Dierre, église Saint-Médard, bas-côté sud.
À son intérieur, l’église présente plusieurs éléments héraldiques, déployés uniquement dans le bas-côté sud. Sur la clef de voûte de la première travée est sculptée l’image d’un bœuf accompagné d’un couteau, d’un couperet et d’un fusil à aiguiser qui a été identifiée comme étant les armoiries de la corporation des bouchers d’Amboise par l’érudit Jacques-Xavier Carré de Busserolle (1879, p. 467 ; Ranjard 1986, p. 348) (armoirie 1). Si le peu de sources conservées sur les corporations tourangelles au Moyen Âge ne nous ne permettent pas de vérifier cette attribution, nous devons tout de même rappeler que les associations de métiers de la ville de Tours avaient leurs propres armoiries dès le XVe siècle. À titre d’exemple, la corporation des bouchers de Tours portait, en 1491, d’azur, à un saint Eutrope d’or et un berger gardant des moutons de même (Chauvigné 1885, p. 18). L’importance des corporations à Amboise, résidence royale profitant du rayonnement de Tours, était relativement considérable du fait du lien étroit que la ville entretenait avec la royauté et de la haute bourgeoisie marchande qui participait à la réussite économique de la ville. Depuis le XIIIe siècle, les bouchers d’Amboise s’étaient réunis en un quartier situé le long du cours de l’Amasse et étaient, avec les tanneurs, l’une des corporations les plus prospères de la ville (Gaugain 2014, p. 326).

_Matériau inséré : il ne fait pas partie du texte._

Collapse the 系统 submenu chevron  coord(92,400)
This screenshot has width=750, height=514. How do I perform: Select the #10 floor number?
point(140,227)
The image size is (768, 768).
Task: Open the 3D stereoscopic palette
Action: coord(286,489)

La présence de leurs emblèmes dans l’église de Dierre – par ailleurs dédiée à saint Médard, patron des agriculteurs – se justifie par le fait que la corporation aurait financé une partie des travaux pour la construction du collatéral sud. En échange, elle aurait pu mettre ses armes sur la voûte et profiter des prairies de la paroisse situées le long du Cher, d’une étendue d’environ cent vingt arpents, pour faire paître leurs animaux (Carré de Busserolle 1879, p. 466). Le marquage héraldique des églises de la part des corporations est d’ailleurs un phénomène connu à ces dates, comme le prouve, pour rester dans la même période et dans une zone géographique proche, le cas de l’église Saint-Pierre de Loudun, où les armes de la corporation des bouchers de la ville (un bœuf), qui financèrent les réparations de l’édifice dans la seconde moitié du XVe siècle, sont figurées sur un culot du bas-côté nord.
Clé de voute armoriée (armes de la corporation des bouchers d’Amboise ?). Dierre, église Saint-Médard, bas-côté sud.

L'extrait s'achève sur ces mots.